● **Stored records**
++++++

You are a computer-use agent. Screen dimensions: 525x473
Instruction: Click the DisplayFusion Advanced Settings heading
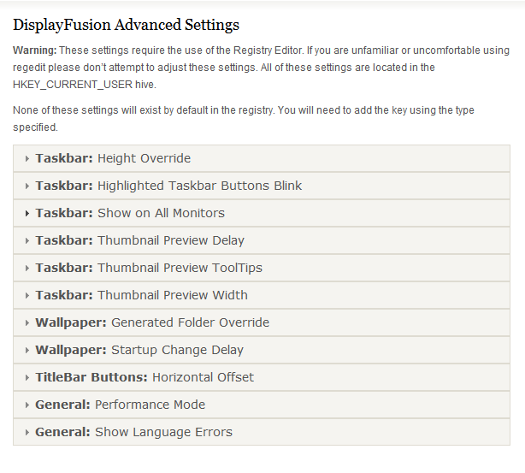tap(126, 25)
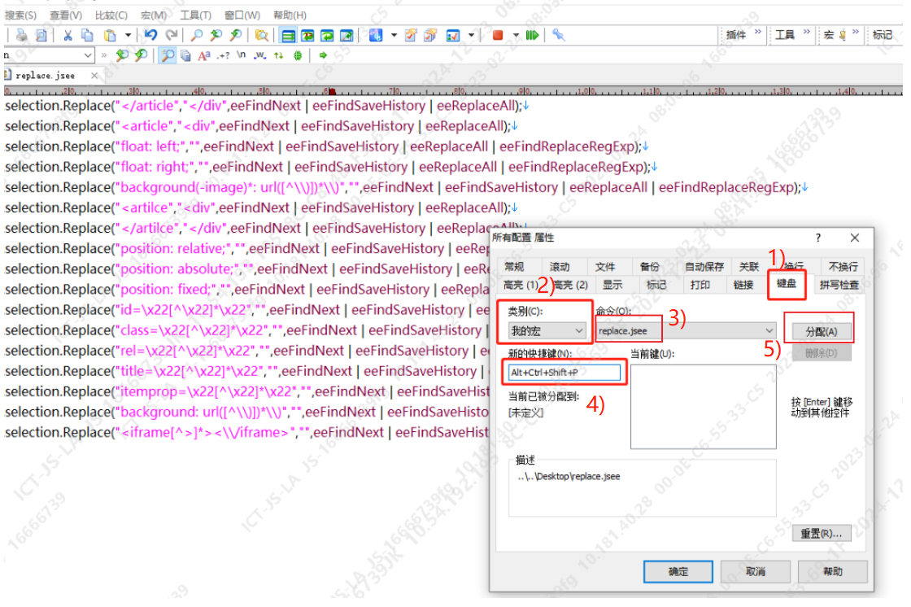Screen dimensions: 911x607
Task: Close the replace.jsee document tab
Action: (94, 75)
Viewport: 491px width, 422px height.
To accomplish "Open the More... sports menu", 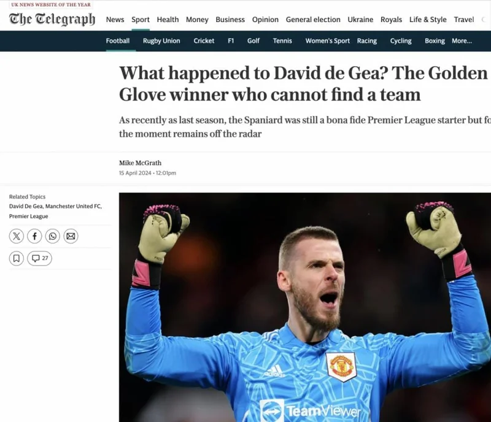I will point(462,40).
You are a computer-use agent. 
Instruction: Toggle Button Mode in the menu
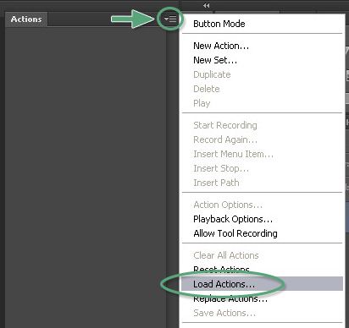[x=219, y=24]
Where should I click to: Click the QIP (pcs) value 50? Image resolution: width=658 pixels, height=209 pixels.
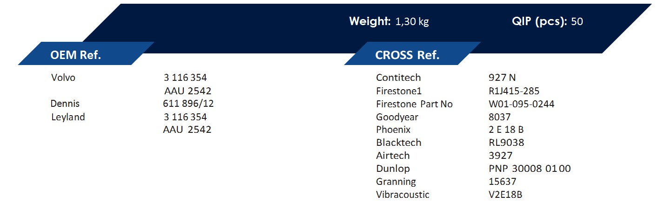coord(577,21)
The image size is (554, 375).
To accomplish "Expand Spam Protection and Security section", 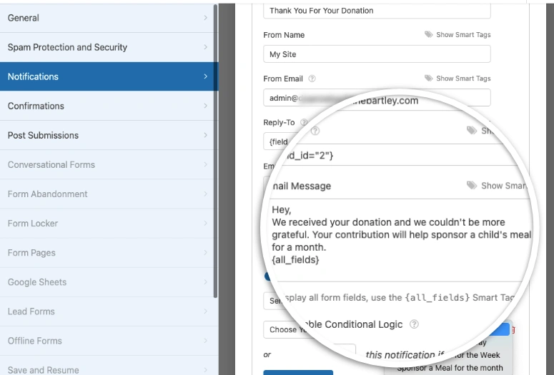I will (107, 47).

++++++

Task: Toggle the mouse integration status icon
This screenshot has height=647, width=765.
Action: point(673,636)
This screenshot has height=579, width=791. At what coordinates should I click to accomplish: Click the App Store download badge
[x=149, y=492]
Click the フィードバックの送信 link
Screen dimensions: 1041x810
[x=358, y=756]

++++++

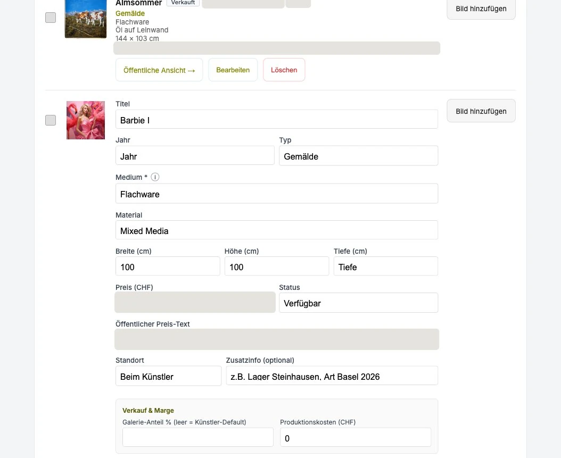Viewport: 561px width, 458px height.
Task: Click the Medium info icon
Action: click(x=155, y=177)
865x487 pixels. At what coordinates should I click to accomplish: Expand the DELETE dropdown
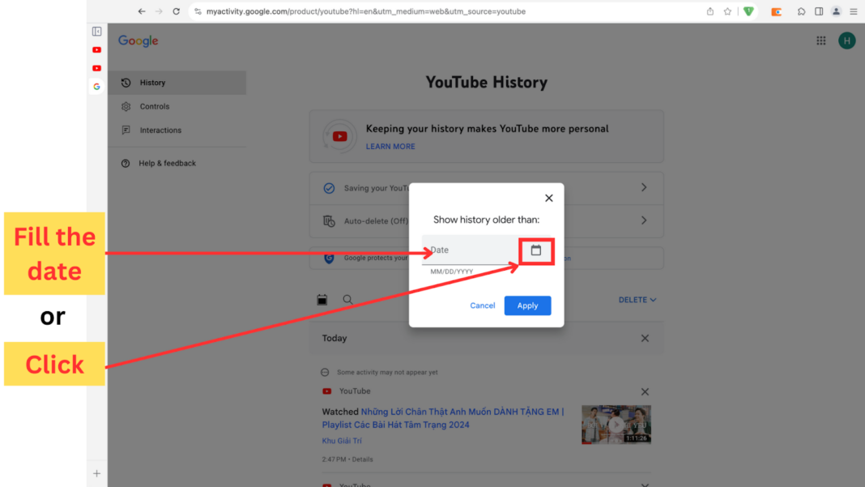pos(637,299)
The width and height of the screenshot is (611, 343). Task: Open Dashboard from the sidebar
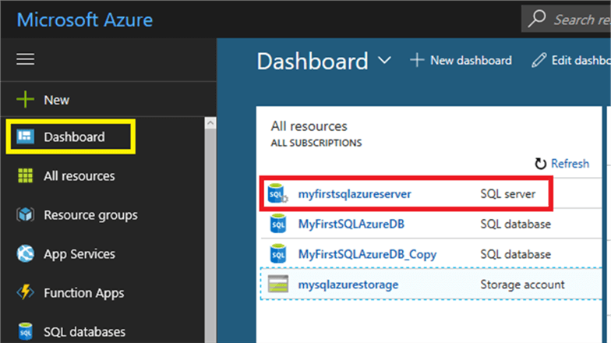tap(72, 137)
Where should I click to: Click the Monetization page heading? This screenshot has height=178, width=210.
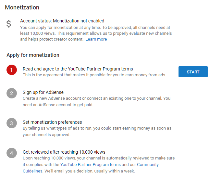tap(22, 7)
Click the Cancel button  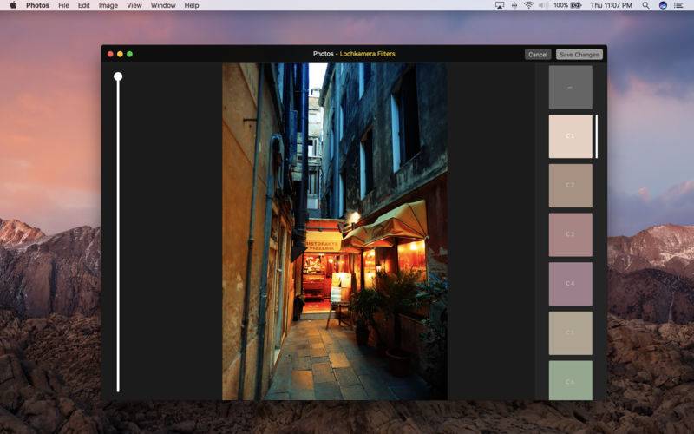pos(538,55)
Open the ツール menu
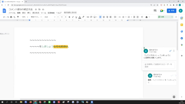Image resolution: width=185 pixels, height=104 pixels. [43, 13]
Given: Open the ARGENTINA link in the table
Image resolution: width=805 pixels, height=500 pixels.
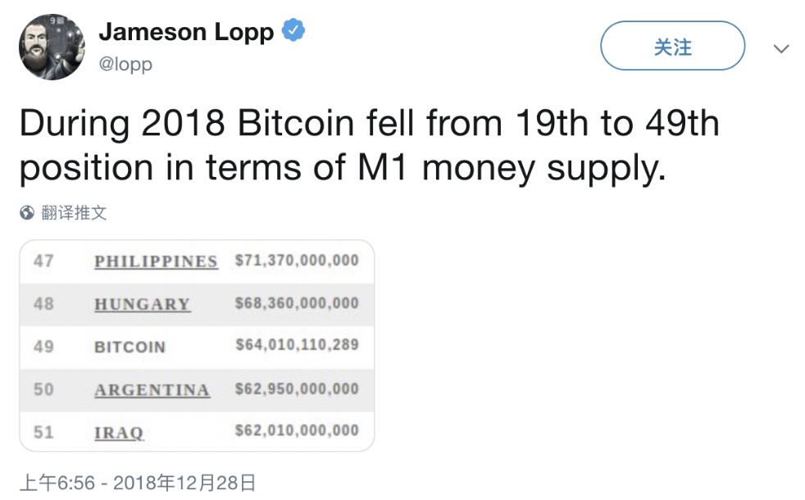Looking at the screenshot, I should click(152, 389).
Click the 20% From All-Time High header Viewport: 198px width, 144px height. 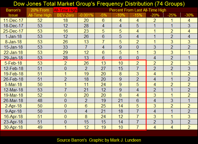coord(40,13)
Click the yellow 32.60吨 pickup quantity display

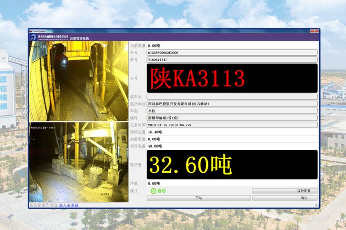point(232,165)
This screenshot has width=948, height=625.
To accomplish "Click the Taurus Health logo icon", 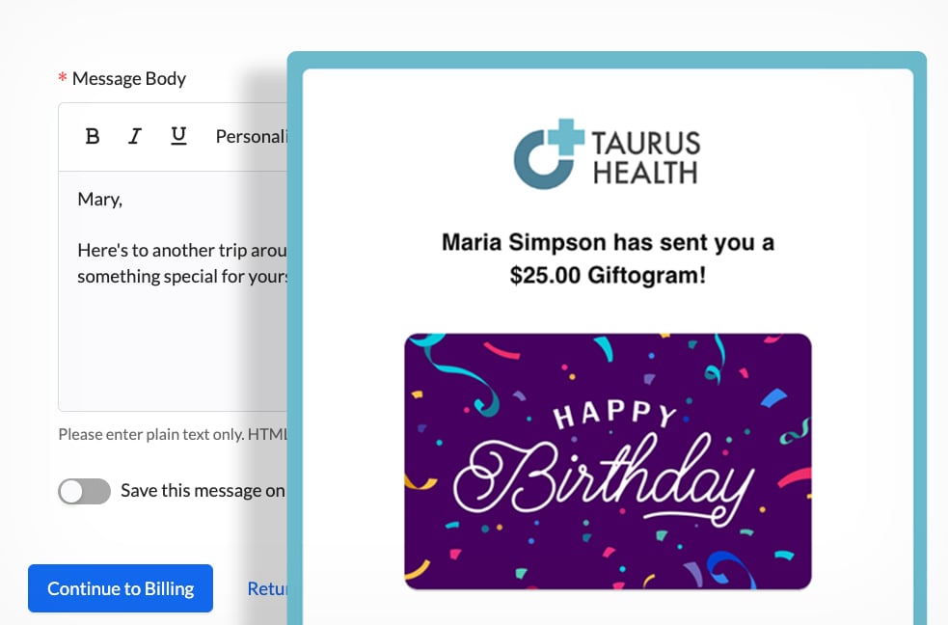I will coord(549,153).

++++++

Check every line of the entries above, and copy those that carry the string "computer".

● **Exercise output**
You are a computer-use agent. Screen dimensions: 525x473
You are a computer-use agent. 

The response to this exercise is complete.